Vorliegender Textauszug

##############################

Wo waren Sie, als das Sparwasser-Tor fiel?

Markus Göbel ist Redakteur beim RTL-Fernsehen

Ich weiß es noch ganz genau: in der Hals-Nasen-Ohren-Klinik in Jena. Zwar war ich nicht krank, aber wir hatten zu Hause keinen Fernseher, und meine Mutter arbeitete dort als Krankenschwester. Eigentlich war Fernsehen bei der Arbeit verboten, besonders, wenn es Westfernsehen war. Aber ein Doktor hatte Mitgefühl mit den Krankenschwestern und ihren Familien, die sich im Krankenhaus eingefunden hatten. "Obwohl er in der Partei war, hat er seinen Fernseher für das Spiel ins Schwesternzimmer gestellt", erzählt meine Mutter, die "Schwester Renate", noch heute.

An das Spiel kann ich mich natürlich überhaupt nicht erinnern, weil ich damals kaum drei Jahre alt war. Mehr an die aufgeregte Atmosphäre, denn für mich war es etwas Besonderes, vor einem Fernseher zu sitzen. Zu Hause hatten wir nur ein riesengroßes Röhrenradio aus den sechziger Jahren, das immer fünf Minuten brauchte, bis die Röhren warm wurden und die Musik anfing. Bis es soweit war, hielt mich der koffergroße Holzkasten mit seinem "magischen Auge" bei Laune. Das war eine hellgrüne strichförmige Anzeige hinter der großen Glasscheibe: Erst passierte gar nichts und dann wuchs aus dem hellgrünen Strich in der Mitte ein kleiner dunkelgrüner, der sich immer weiter an die Ränder ausbreitete. Wenn das Dunkelgrün die Ränder erreicht hatte, ging endlich die Musik los. Oder die Nachrichten, die mein Vater immer hörte.

##############################

Daten zur Auswertung
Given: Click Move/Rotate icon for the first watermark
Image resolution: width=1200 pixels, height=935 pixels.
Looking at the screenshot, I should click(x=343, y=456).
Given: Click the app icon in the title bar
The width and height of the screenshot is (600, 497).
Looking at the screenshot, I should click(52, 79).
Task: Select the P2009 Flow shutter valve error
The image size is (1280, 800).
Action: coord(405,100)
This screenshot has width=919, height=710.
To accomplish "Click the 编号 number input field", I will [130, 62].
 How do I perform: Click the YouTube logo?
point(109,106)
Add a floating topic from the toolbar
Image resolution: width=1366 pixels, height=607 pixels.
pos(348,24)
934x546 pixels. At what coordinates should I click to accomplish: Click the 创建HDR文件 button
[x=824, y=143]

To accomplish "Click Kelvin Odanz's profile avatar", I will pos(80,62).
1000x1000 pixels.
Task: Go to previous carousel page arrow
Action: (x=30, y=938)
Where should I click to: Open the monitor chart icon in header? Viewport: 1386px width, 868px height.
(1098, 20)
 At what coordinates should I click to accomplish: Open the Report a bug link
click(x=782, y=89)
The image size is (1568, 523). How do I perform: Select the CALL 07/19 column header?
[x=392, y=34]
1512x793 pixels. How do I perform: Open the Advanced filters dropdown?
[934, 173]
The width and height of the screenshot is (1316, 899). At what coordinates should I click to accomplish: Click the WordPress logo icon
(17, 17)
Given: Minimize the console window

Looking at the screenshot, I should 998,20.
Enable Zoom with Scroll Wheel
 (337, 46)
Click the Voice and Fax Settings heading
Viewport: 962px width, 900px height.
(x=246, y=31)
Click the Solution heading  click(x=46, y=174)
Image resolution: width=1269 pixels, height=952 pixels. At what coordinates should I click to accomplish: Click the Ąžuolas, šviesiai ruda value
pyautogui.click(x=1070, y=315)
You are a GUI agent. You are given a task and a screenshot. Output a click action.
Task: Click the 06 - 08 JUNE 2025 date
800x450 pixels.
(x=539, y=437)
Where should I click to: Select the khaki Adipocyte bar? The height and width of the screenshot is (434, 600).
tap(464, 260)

##############################

Arbeitsaufträge
(a) Beantworten Sie zum Text über das Sparwasser-Tor diese Fragen:
(i) Als was arbeitete die Mutter in der Hals-Nasen-Ohren-Klinik in Jena?
(ii) Wie alt war die Ich-Person damals?
(iii) Wie lange brauchte das Röhrenradio, bis die Röhren warm wurden und die Musik anfing?
(b) Schreiben Sie aus dem Text über das Sparwasser-Tor die Stelle von „An das Spiel“ bis „Vater immer hörte.“ wortgetreu ab.
(c) Wie könnte der Text über das Sparwasser-Tor weitergehen? Setzen Sie ihn im Anschluss an seinen letzten Satz fort.

Lösungen
(a)
(i) Als Krankenschwester.
(ii) Kaum drei Jahre alt.
(iii) Immer fünf Minuten.

(b)
An das Spiel kann ich mich natürlich überhaupt nicht erinnern, weil ich damals kaum drei Jahre alt war. Mehr an die aufgeregte Atmosphäre, denn für mich war es etwas Besonderes, vor einem Fernseher zu sitzen. Zu Hause hatten wir nur ein riesengroßes Röhrenradio aus den sechziger Jahren, das immer fünf Minuten brauchte, bis die Röhren warm wurden und die Musik anfing. Bis es soweit war, hielt mich der koffergroße Holzkasten mit seinem "magischen Auge" bei Laune. Das war eine hellgrüne strichförmige Anzeige hinter der großen Glasscheibe: Erst passierte gar nichts und dann wuchs aus dem hellgrünen Strich in der Mitte ein kleiner dunkelgrüner, der sich immer weiter an die Ränder ausbreitete. Wenn das Dunkelgrün die Ränder erreicht hatte, ging endlich die Musik los. Oder die Nachrichten, die mein Vater immer hörte.

(c)
Er ist ein richtiger News-Junkie. Heute schaut er alle abendlichen Nachrichtensendungen von "Heute" bis zu den "Tagesthemen", und damals klebte er die ganze Zeit am Dampfradio und hörte Westsender. Wir waren ziemliche Systemhasser und deshalb kam bei uns kein Ostradio ins Haus. Als meine Schwester mal am Republik-Geburtstag mit einer selbstgebastelten roten Fahne vom Kindergarten nach Hause kam, steckte mein Vater das Ding sofort in den Kachelofen und sagte: "Bei uns nicht!" Danach hat er wahrscheinlich wieder das Radio angeschaltet. Meine Mutter erzählt noch heute, daß sie alleine mit dem Taxi ins Krankenhaus fahren mußte, als sie mit mir schwanger war und die Wehen kamen. Mein Vater wollte erst, wie jeden Abend, das halbstündige "Echo des Tages" im WDR-Radio über Mittelwelle zu Ende hören. So kam ich ohne seinen Beistand zur Welt.

Doch soviel Mißachtung zahlte ich ihm heim am Abend, als das Sparwasser-Tor fiel. Gerade als er am verzweifeltsten war, steckte ich ihm ein Bonbon in den Mund. Er lutschte es erst und fragte dann, woher ich es habe. Ich sagte: "Gefunden." Und wo? "Im Mülleimer."